Computer Science Seminar
Marrying Domain Knowledge and Computational Methods
When: Monday, October 27, 
2014
 Where: PGH 232
 Time: 11:00 AM
Speaker: Dr. Ashish Mahabal, California Institute of Technology (Caltech)
Host: Prof. Ricardo Vilalta
Astronomy datasets have been large and are getting larger by the day (TB to PB). This necessitates the use of advanced statistics and machine learning for many purposes. However, the datasets are often so large that small contamination rates imply large number of wrong results. This makes blind applications of methodologies unattractive. Astronomical transients are one area where rapid follow-up observations are required based on very little data.

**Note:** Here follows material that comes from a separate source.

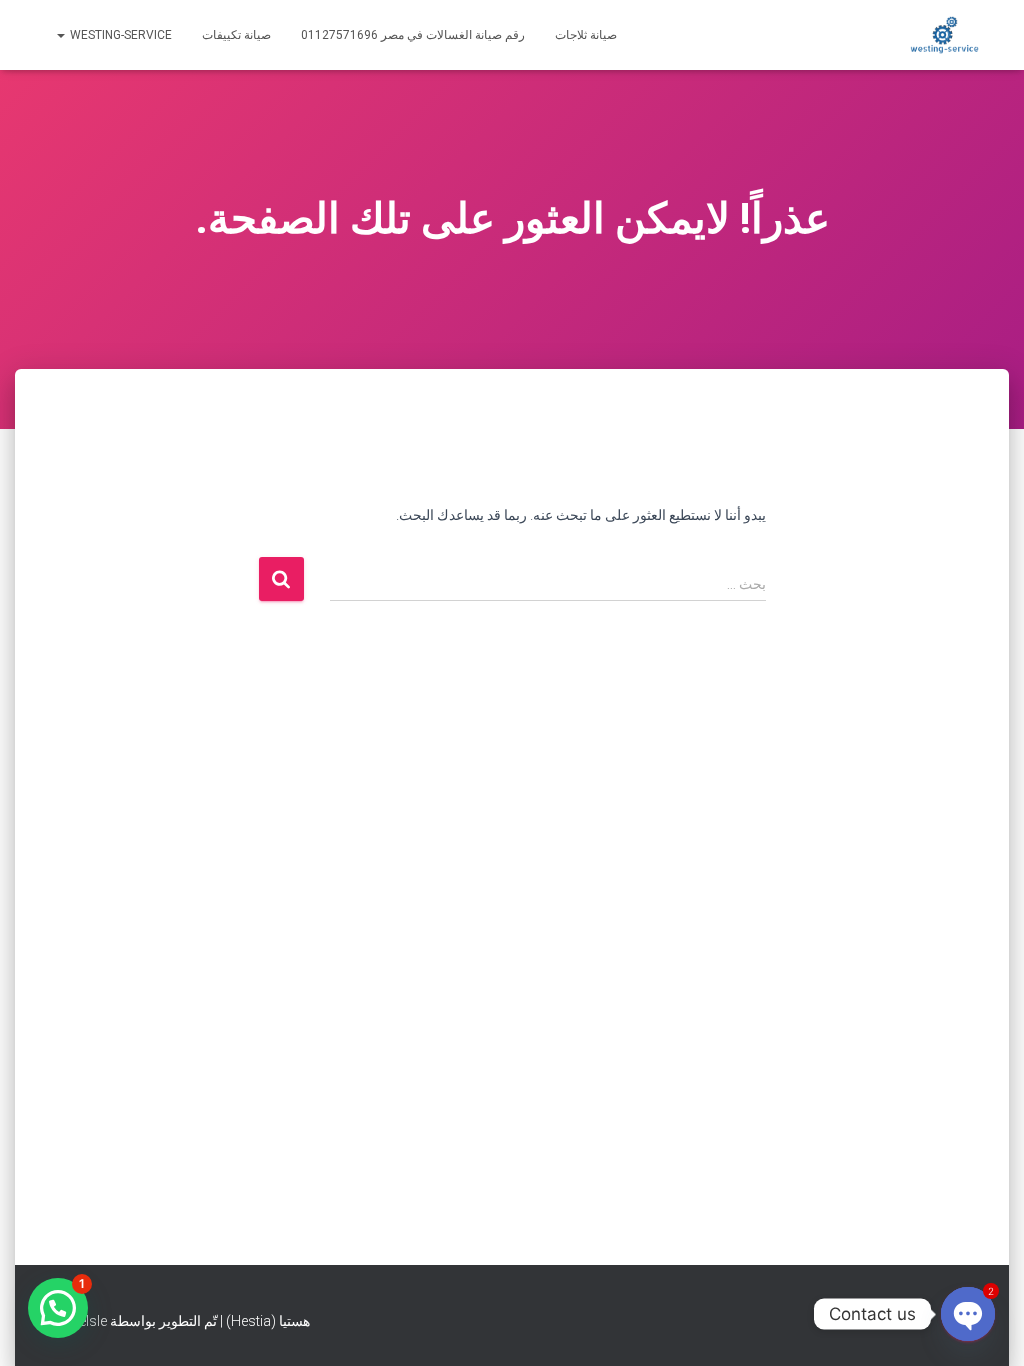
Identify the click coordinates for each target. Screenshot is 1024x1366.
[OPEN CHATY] (968, 1314)
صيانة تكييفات (236, 35)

We show how the use of domain knowledge in the right measure at the right juncture can improve classification performance. We will bring up various computational methods, some established, some not so established that are being used for detecting outliers and choosing optimal ones for best science returns. With an eye on PB-sized datasets coming up soon, we use time-series data from existing sky-surveys like the Catalina Real-Time transient Survey (along with auxiliary data) which has covered 80% of the sky several tens to a few hundreds of times over the last decade.
We will also bring up an unconnected problem with some parallels - our JPL collaboration for the search of Cancer biomarkers in Early Detection Research Network (EDRN).
Bio:
Ashish Mahabal is a Senior Research Scientist in Astronomy at Caltech. He is interested in astronomical transients and has worked on several sky surveys and is the co-chair of the LSST Transients and Variable Stars group. He works on Big Data, data fusion, machine learning and real-time classification of anomalies. Received his PhD in 1998 from the Inter-university Centre for Astronomy and Astrophysics at Pune in India.